Page MenuHomePhabricator

Create deprecation plan for public parsoid endpoints
Open, HighPublic


Parsoid is exposing a number of public endpoints through RESTbase. With the sunsetting of RESTbase and the integration of parsoid into MediaWiki core, these endpoints should be decomissioned. However, they are still in use by external clients. A deprecation plan is needed.

Usage analysis:

  • /api/rest_v1/page/html/: about 100 req/s
    • main user is WikiMedia enterprise
    • about 8 req/s from REST-API-Crawler-Google/1.0
    • about 14 req/s without user agent, the vast majority originating from just four IP addresses
  • /api/rest_v1/transform/wikitext/to/html about 6 req/s
    • about 2.5 req/s from REST-API-Crawler-Google/1.0
    • about 2.5 req/s from a fake user agent that starts with "User-Agent", originating from a single IP address.
    • another 0.2 req/s from ServiceChecker-WMF/0.1.2
  • /api/rest_v1/transform/wikitext/to/lint about 1 req/min
    • Nearly all of them from the same IP address
  • /api/rest_v1/transform/html/to/wikitext about 1 req/min
    • Most of them from the same IP that also sends the lint requests.

Top users of /api/rest_v1/page/html:

Screenshot 2023-08-25 102139.png (365×893 px, 17 KB)

(numbers are per day, samled 1/128)

Related Objects

Event Timeline

I think the basic plan is this:

  • T335512: Talk to Wikimedia Enterprise and get them to transition from the old restbase endpoint to Daniel's new core page html endpoints
  • T335511: Talk to Google and get them to do a similar transition. This *may* require building a new endpoint for /transform/wikitext/to/html since there is no core equivalent for this right now (although there is one exposed via VE's action API)
  • T335513: For the /wikitext/to/lint and /html/to/wikitext endpoints I think @daniel's suggested plan was to turn these endpoints off for increasing periods of time (1hr, 1 day, 1 week) in the hope that will prompt whoever is using these (probably a community bot of some kind) to surface and file a bug / village pump request / etc and then we can properly evaluate the use and come up with a migration plan.
daniel triaged this task as Medium priority.Jun 5 2023, 6:18 PM
daniel moved this task from Unsorted to Parsoid pile on the RESTBase Sunsetting board.

Going to pop in here and stay ahead of breaking things for editors (since that seems to be the plan with T335513).

A script of mine actively uses /transform/html/to/wikitext and /page/html to perform template modifications without having to rewrite a wikitext parser in JavaScript and have it shipped to the browser on every page load. I've been keeping my eyes on RESTBase sunsetting for a long while now, and I have to ask: is there a migration plan for gadget/script developers? I have been unable to find documentation on new endpoints even after combing through all the Phab tasks related to Parsoid and RESTBase, and that really doesn't bode well with the idea of running a scream test to find out what breaks.

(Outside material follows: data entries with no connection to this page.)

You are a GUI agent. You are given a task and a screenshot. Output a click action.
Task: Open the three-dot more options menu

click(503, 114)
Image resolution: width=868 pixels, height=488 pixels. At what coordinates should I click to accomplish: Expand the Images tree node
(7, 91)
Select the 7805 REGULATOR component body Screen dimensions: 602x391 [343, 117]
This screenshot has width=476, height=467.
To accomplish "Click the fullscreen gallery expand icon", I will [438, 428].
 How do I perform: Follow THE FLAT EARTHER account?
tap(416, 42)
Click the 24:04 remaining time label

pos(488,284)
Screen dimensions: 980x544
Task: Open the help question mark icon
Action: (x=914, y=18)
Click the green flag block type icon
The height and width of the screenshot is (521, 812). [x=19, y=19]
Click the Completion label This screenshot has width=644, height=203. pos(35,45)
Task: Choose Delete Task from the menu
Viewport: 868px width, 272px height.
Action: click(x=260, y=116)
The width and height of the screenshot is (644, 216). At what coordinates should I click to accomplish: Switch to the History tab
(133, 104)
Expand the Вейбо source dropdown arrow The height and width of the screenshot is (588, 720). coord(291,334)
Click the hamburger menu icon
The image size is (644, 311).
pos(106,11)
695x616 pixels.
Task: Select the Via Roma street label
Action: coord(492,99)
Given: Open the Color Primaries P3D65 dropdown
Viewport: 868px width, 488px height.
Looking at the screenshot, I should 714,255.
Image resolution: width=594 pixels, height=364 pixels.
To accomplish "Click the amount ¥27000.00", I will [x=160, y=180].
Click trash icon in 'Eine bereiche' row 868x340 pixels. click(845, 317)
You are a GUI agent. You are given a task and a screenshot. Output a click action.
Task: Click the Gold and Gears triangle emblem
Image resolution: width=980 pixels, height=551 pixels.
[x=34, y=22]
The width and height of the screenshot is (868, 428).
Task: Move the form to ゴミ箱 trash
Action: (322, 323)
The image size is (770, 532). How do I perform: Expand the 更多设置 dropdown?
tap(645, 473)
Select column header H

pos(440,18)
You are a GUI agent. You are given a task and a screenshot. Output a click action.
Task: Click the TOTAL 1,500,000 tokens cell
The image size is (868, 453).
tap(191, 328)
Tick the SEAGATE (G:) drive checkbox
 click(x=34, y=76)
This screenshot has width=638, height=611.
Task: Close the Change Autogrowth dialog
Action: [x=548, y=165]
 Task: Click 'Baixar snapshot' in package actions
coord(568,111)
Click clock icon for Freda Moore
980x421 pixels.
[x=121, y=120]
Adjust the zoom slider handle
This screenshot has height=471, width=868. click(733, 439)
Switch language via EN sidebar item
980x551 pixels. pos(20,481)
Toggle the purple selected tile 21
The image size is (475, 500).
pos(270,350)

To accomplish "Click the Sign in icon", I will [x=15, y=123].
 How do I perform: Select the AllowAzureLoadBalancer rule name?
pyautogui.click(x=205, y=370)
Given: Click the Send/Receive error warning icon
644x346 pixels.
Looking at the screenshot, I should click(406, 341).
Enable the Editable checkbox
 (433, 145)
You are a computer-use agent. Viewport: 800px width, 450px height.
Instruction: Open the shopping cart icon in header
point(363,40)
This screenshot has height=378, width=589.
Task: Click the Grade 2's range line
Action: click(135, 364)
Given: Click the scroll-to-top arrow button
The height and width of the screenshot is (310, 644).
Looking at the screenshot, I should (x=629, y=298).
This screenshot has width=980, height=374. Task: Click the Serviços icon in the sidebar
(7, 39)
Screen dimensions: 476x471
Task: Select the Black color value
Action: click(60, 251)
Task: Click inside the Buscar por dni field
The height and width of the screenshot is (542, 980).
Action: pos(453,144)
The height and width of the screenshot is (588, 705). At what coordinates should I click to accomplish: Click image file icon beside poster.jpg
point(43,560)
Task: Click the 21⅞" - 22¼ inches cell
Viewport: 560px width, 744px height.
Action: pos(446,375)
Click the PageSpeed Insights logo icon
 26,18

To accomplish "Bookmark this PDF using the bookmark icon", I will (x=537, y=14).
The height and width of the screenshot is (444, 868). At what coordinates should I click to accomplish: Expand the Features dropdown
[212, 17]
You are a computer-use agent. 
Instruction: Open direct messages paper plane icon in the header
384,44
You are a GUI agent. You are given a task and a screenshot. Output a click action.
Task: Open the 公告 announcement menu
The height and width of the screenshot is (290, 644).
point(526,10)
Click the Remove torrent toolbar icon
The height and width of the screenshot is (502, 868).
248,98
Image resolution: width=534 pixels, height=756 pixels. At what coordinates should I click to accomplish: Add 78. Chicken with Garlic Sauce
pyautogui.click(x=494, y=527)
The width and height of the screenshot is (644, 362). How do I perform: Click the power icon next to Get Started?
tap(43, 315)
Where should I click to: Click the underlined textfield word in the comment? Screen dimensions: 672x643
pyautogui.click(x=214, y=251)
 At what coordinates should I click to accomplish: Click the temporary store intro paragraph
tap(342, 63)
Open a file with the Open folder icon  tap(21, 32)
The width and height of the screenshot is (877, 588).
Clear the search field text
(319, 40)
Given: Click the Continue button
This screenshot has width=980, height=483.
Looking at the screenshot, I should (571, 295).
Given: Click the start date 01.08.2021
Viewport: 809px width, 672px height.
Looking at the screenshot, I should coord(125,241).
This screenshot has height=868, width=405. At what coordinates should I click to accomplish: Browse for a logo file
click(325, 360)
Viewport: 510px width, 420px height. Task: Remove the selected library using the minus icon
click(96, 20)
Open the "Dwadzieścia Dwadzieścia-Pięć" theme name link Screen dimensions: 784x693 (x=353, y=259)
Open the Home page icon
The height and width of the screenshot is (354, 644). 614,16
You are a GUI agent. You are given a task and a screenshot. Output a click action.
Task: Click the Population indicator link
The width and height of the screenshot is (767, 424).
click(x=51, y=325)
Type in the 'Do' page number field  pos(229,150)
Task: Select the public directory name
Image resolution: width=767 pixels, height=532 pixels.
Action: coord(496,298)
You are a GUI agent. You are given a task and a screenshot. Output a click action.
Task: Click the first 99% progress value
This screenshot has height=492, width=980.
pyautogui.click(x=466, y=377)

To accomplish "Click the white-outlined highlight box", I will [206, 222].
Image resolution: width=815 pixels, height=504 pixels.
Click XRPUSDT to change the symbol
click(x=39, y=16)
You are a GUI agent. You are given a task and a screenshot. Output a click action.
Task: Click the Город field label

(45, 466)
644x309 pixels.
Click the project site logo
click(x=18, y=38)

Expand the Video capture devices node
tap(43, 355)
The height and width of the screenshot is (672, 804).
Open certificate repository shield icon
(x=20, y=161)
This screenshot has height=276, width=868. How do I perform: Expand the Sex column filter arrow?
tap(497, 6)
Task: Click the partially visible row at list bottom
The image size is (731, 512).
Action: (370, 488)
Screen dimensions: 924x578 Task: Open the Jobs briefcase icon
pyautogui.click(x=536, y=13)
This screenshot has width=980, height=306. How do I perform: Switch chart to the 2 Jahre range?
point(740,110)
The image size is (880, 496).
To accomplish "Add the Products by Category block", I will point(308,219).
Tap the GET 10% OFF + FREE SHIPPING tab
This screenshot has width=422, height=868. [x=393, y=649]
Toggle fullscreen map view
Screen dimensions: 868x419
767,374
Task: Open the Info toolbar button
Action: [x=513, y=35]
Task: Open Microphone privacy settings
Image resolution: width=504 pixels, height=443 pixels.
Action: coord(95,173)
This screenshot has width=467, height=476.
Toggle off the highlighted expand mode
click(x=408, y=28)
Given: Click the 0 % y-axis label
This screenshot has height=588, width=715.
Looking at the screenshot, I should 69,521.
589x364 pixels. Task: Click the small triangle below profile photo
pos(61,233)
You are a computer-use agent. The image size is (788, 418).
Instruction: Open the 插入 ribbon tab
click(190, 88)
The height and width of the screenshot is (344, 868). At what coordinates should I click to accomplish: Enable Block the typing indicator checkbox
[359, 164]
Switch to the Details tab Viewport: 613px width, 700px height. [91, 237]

mw:Parsoid/API is outdated and doesn't even mention RESTBase deprecation. mw:RESTBase/deprecation and mw:RESTBase/service migration don't mention anything about Parsoid. mw:Manual:Rest.php which leads to mw:Parsoid#Development itself says "production WMF servers do not expose the Parsoid REST API to the external network", and it doesn't seem like that's changed. This ticket (nor does T335513) does not link to documentation of the sort. I know action=parse&parsoid=true exists, but there doesn't seem to be a (documented) way to perform the inverse conversion — HTML to wikitext — at least in the action API. Is there something I can read that will lead me off of the to-be-deprecated endpoints? Do new endpoints even exist? Some clarity would be appreciated.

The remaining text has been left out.